Different varietals of corn for Whiskey are similar to different varietals of grapes for Wine.

When we first planted the Bloody Butcher corn, it was in a field next to a regular field of corn. The wildlife—deer and turkey—passed through the regular corn to eat the Bloody Butcher corn. The wildlife had a choice, and they chose the Bloody Butcher corn. That's when we knew we had something special.”

A post shared by Joyce Nethery (@jnethery500) on

But why are so many distilleries using the same Yellow Dent corn when heirloom varietals can yield varying flavor profiles? Aside from consistency and cost, it all boils down to the course of American agriculture through history.

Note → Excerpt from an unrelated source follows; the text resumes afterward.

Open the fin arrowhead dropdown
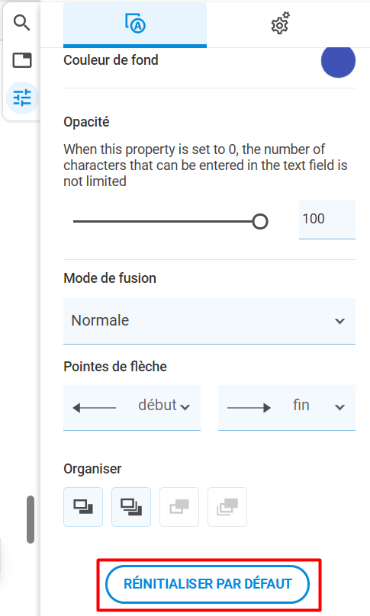370x616 pixels. point(287,407)
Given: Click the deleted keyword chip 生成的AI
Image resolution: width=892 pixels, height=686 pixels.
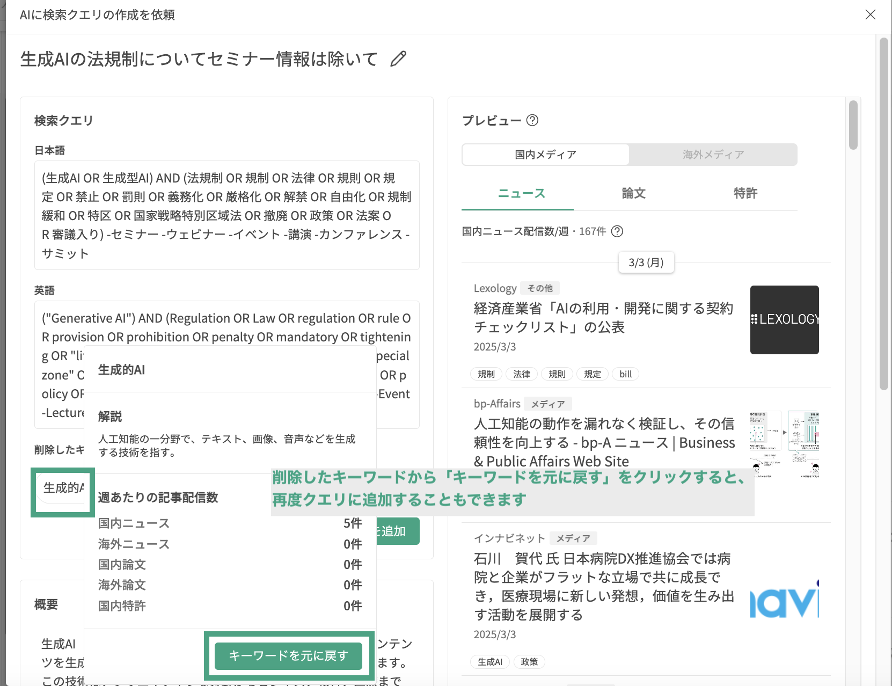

Historical Shifts In Agriculture Have Changed Our Whiskey

Essentially the industrialization and mechanization of agriculture gave us yellow number two,” says Spirits of French Lick Distiller and Alchemist Cabinet writer Alan Bishop.

Modern dent corn started as a hybrid between open pollinated Gourdseed corn and Eastern Flint corn in the 1830-50s. By the late 1920s hybrid vigor was understood as greatly increasing yields from 60-70 bushels per acre to 100 plus. Unfortunately taste was not taken into account.”
Bishop continues, “Sweet corn or table corn is a mutation of field corn which causes sugar to be poorly converted to starch during maturation, although truly good Whiskey corns are those equally adept at making grits, polenta, or cornbread, be they dent, flint, or flour. The amino acids that create color each have their own flavor.”

That’s not to say that the Whiskey being made from Yellow Dent Number Two corn is bad. We can see from the various flavor profiles available in traditional Kentucky Bourbons that there are other factors at work, such as yeast and maturation. But if you want to make something truly unique, heirloom corn is one way to achieve that.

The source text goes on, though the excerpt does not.